Sadly, yesterday’s announcements from the World Wildlife Fund and The London Zoo which can be found here about species disappearances and declines come as no surprise. It has been documented many times, in many ways. It forms part of The Trouble With Lions and within that text, excerpts of which are at here I have given very specific numbers and citations for the declines of many of Africa’s megafauna. In 1989 Ian Parker and Alasdair Graham- took the time to collate the information on thirty species that is scattered throughout Jonathan Kingdon’s seven-volume masterpiece East African Mammals: An Atlas of Evolution in Africa. Among those species is the Uganda kob (Kobus kob). In this case Kingdon documented a drastic decrease in the range of a species that was once seen all the way from West Africa to Uganda. He calculated that by 1990 their range had decreased by 89%. Kingdon’s map on page 368 of his 7th volume (IIIB) tells the tale as it has occurred in Uganda. The former distribution covered more than half the country.
In 1975 the range was limited to small pockets in three national parks, including Queen Elizabeth NP where we have been working for several years with Canadian and Ugandan students. The total area is probably no more than 1% of the country. Even inside the parks, the range has further declined under the constant pressure of poaching. We have seen very direct evidence of this near Lake George, where the stone sign shown here acts as a kob monument, rather than in its intended capacity as an information-cum-warning of the presence of large numbers of kob on their mating grounds. We have stopped at the sign and never seen a kob.
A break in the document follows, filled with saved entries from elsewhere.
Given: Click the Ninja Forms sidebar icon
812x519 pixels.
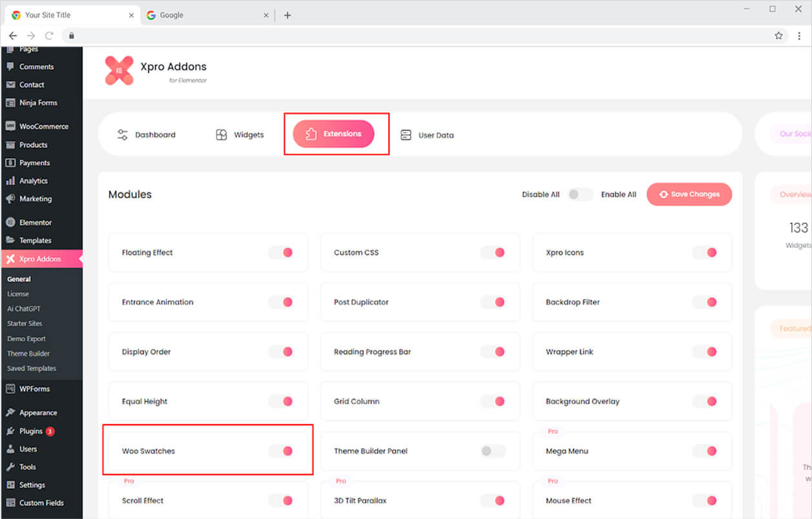Looking at the screenshot, I should point(10,103).
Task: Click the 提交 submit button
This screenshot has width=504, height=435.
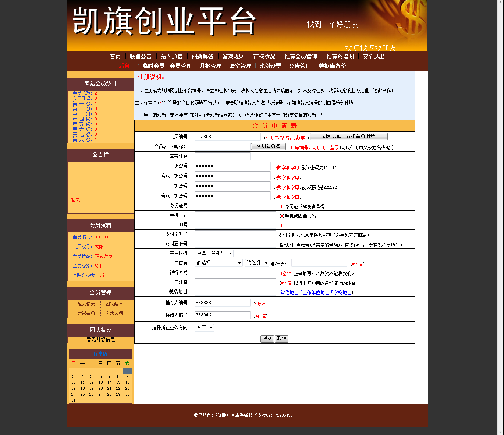Action: 267,339
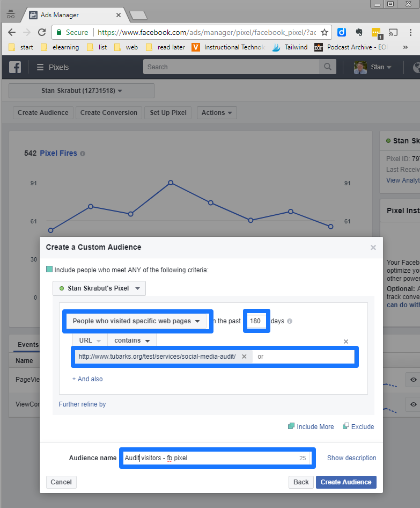Remove the social-media-audit URL tag

click(244, 357)
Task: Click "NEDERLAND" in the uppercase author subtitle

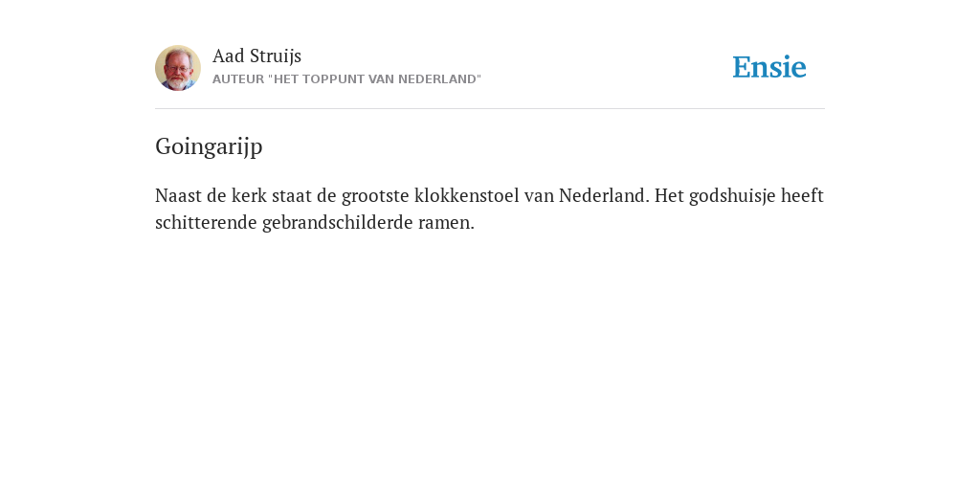Action: tap(437, 79)
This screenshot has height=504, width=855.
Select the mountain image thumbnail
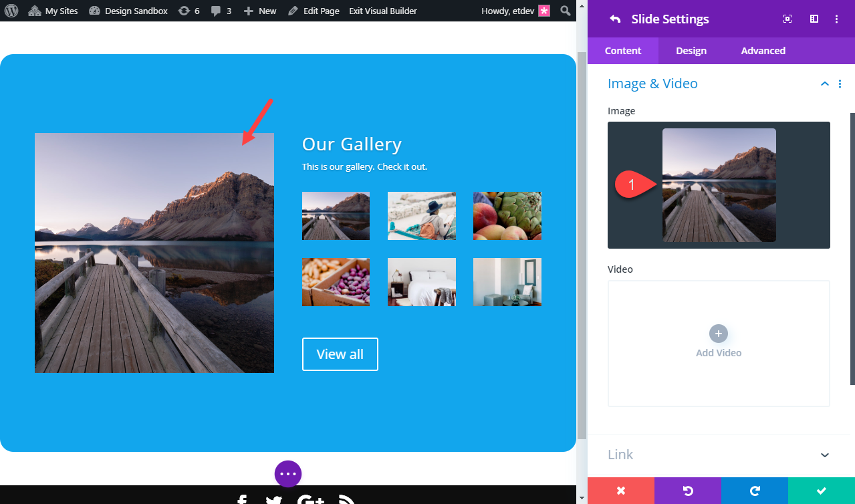[x=718, y=184]
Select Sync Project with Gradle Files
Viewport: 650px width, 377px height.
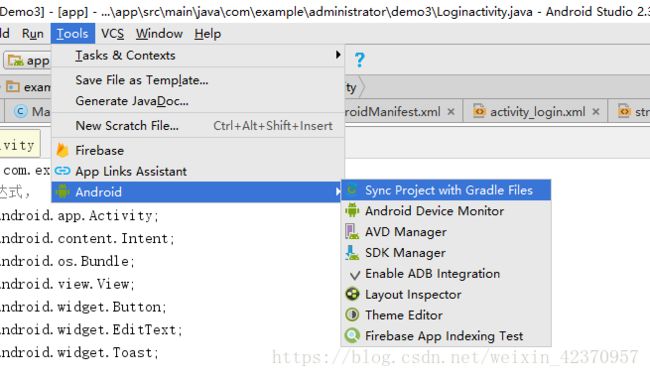446,190
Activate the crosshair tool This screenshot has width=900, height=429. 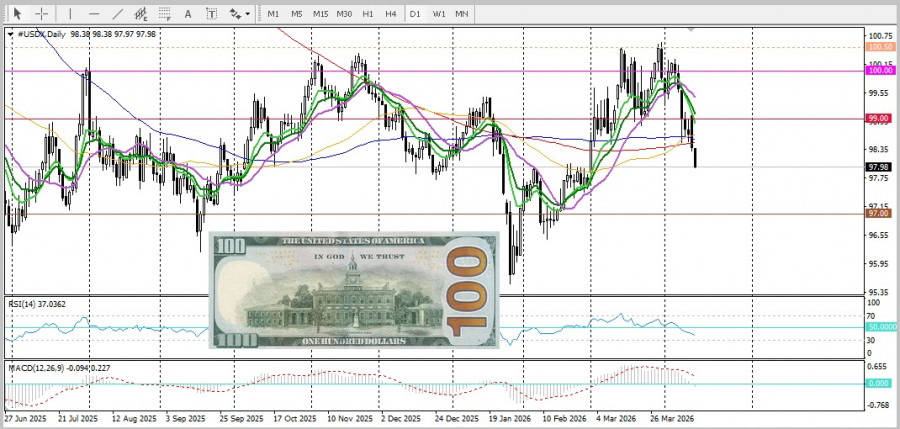click(x=41, y=14)
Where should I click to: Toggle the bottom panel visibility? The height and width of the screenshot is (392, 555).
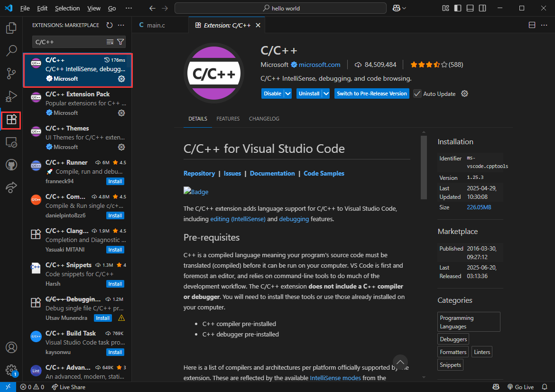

Kob are but one example. Rhino, elephant, lions, wild dogs, and a considerable variety of bushmeat species are all mentioned in the book. The latest “method-of-choice” for getting rid of unwanted species is the application of minute amounts of the insecticide carbofuran, sold in East Africa as Furadan. If the recent reports (see the blog posting of May 5th) of poisoned lions in the Maasai Mara are anything to go by poachers had better be very cautious how they use the stuff, which is cheap and readily available. In the lion case the animals succumbed after they ate the carcass of a hippo that had been poisoned. A poacher or his customers might suffer the same fate if he used Furadan to kill his prey and then ate or sold the meat.
reference:- Parker, I.S.C. and A.D, Graham. 1989. Elephant declines: downward trends in African elephant distribution and numbers (part II) Intern. J. Environmental Studies. 35.
1 comment:
Hi Jerry,
Being somewhat ignorant of what kob are, I looked the creature up on wikipedia—I know, not the most authoritative source of information, but handy enough to tell me they're a sort of antelope—and I discovered this bit of seemingly contradictory news (http://en.wikipedia.org/wiki/Kob#Migration).
Basically, it's a bit about the white-eared kob of southern Sudan wrapped around a quote from a National Geographic contributor saying that that population appears to be flourishing.
I would like to know what are your thoughts on this optimistic report; surely there are many populations of kob (not all white-eared?) in many countries? How are the others faring?